La propuesta, impulsada por el ayuntamiento y articulada con agentes locales —hosteleros, pescadores, cooperativas agrícolas y colectivos conservacionistas— apuesta por un modelo donde la experiencia turística convive con la recuperación ambiental y el tejido productivo. Lejos de la retórica habitual, el proyecto combina medidas técnicas —gestión eficiente del agua, rehabilitación energética de edificios, control de ocupación en temporada alta— con acciones de menor visibilidad pero igual impacto: formación laboral en prácticas verdes, circuitos cortos de suministro y acuerdos para la conservación de dunas y fondos marinos.
Redefinir el paso del visitante
Una de las claves de Mojácar Sostenible es entender al turista como actor del paisaje y no como mero consumidor. Se han diseñado rutas interpretativas que conectan las laderas del casco antiguo con la franja litoral y los humedales cercanos, integrando señalética en varios idiomas y códigos que informan sobre la fragilidad de especies endémicas y las prácticas responsables. En paralelo, la regulación urbanística se ha endurecido para controlar la proliferación de alojamientos masivos y preservar el perfil arquitectónico del municipio, una medida que ha costado debates pero que ahora se presenta como un pivote para la calidad del destino.
En el plano ambiental, destacan las iniciativas de restauración: recuperación de dunas, protección de praderas marinas y proyectos participativos de regeneración de suelos agrícolas. La gestión del agua, crítica en esta franja semiárida, incorpora tecnologías de reutilización y sistemas de riego de precisión en fincas piloto. Esta doble dirección —conservación costera y eficiencia productiva— pretende conservar la biodiversidad y sostener la economía local sin renunciar al acceso público a la costa.
“La sostenibilidad empieza por decidir qué queremos proteger: el paisaje, la memoria y el futuro económico de nuestras familias”, afirma una representante de los pescadores locales involucrada en el plan.
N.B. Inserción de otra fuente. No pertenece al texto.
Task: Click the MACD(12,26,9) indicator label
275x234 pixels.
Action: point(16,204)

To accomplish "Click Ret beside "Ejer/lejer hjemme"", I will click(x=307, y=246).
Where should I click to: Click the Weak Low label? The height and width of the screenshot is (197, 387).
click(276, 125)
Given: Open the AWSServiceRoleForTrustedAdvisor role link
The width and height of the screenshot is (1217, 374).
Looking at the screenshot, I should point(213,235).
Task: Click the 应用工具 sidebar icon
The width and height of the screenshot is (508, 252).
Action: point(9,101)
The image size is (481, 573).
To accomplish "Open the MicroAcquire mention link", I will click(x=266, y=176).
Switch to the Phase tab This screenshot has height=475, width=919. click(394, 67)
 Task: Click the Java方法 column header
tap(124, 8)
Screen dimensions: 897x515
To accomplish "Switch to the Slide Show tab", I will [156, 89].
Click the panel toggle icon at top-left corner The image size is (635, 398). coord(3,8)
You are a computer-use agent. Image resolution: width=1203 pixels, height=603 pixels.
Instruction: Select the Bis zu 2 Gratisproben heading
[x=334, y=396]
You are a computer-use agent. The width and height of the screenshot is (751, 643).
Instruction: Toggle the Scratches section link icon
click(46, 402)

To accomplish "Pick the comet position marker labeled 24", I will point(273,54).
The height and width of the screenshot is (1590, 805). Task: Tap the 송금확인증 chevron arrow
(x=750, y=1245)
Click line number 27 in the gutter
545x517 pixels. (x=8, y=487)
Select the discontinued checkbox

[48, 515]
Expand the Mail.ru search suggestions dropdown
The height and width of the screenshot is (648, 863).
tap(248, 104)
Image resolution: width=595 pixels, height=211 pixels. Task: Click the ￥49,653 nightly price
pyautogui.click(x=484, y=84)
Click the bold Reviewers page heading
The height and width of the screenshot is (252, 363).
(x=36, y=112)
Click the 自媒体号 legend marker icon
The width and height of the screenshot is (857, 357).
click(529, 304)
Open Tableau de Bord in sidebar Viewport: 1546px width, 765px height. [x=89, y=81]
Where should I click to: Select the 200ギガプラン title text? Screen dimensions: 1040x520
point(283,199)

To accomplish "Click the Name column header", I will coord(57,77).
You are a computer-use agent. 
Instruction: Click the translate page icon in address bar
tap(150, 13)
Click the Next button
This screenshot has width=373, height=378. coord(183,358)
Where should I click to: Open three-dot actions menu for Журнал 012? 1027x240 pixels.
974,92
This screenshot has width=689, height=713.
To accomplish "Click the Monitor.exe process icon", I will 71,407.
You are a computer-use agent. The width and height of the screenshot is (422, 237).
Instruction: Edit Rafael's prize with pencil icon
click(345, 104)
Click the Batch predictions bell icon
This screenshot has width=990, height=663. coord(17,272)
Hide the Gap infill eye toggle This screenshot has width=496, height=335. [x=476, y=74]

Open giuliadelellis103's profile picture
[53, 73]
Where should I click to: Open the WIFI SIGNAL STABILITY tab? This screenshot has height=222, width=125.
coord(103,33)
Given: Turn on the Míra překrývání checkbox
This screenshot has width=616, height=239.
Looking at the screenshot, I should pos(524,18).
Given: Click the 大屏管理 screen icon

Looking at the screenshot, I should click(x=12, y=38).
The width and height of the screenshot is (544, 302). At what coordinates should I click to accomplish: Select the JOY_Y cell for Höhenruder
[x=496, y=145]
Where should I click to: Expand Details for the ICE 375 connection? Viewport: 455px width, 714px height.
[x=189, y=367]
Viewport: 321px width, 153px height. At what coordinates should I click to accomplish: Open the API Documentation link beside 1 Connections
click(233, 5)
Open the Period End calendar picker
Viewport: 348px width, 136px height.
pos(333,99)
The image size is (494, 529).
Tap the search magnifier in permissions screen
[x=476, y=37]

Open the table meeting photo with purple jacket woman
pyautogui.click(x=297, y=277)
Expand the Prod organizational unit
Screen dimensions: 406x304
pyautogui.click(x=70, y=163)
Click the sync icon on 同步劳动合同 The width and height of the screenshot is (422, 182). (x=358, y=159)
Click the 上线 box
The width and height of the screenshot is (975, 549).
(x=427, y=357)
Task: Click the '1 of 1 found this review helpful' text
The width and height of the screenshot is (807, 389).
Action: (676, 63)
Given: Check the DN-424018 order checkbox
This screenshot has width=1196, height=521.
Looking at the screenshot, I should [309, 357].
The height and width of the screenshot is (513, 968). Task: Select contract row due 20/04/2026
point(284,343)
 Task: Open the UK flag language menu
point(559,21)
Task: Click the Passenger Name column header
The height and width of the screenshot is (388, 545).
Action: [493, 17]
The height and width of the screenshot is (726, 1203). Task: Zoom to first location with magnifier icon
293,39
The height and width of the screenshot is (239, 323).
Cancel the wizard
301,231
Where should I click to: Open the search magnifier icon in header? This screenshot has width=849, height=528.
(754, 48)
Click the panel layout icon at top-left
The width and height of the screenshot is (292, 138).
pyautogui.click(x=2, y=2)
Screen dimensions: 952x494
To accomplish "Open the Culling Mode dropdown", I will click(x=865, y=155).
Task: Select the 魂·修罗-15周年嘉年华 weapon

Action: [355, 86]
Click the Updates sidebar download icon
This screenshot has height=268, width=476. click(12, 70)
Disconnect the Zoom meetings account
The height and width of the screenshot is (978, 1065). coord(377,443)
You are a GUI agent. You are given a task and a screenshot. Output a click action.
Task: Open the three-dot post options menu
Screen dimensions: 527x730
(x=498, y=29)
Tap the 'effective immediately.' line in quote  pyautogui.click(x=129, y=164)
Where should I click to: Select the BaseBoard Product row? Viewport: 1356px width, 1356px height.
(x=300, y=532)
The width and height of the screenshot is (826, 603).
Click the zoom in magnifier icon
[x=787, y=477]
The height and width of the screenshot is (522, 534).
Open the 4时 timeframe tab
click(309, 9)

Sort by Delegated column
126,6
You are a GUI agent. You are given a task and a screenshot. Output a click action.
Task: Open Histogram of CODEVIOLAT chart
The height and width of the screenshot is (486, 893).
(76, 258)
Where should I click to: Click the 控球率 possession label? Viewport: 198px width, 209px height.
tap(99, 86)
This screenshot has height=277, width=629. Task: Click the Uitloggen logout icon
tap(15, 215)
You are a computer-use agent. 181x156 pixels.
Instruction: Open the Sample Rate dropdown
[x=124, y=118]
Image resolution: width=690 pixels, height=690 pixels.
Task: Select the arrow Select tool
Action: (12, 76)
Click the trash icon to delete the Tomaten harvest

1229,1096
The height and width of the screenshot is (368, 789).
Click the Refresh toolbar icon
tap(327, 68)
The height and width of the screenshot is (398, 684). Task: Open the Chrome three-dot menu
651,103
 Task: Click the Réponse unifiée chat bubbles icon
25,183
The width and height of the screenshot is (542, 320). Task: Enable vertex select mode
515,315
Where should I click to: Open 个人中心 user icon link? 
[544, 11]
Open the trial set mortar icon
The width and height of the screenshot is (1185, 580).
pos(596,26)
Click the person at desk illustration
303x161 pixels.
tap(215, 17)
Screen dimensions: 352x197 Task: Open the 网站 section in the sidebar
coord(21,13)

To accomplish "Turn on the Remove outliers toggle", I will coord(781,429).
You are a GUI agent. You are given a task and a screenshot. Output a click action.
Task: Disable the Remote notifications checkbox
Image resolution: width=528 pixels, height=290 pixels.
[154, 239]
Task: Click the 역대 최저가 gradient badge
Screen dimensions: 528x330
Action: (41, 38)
La apuesta también integra la economía circular: desde un centro de compostaje para residuos orgánicos que abastece a huertos urbanos, hasta plataformas digitales que conectan a productores locales con restaurantes y alojamientos. El turismo gastronómico se orienta así hacia la trazabilidad y la estacionalidad, con experiencias que acercan al visitante a la cosecha y al conocimiento de técnicas tradicionales. El resultado es una oferta más rica y menos volátil, donde el valor añadido se reparte y queda en el territorio.
La comunicación del proyecto ha sido deliberadamente transparente. Informes periódicos abiertos y un observatorio ciudadano hacen seguimiento de indicadores ambientales y socioeconómicos: ocupación media ajustada, índice de calidad del agua, generación de empleo verde o satisfacción vecinal. Esa lectura conjunta ha permitido reajustar medidas y mantener un diálogo real entre residentes y visitantes, evitando decisiones paternalistas y favoreciendo la corresponsabilidad.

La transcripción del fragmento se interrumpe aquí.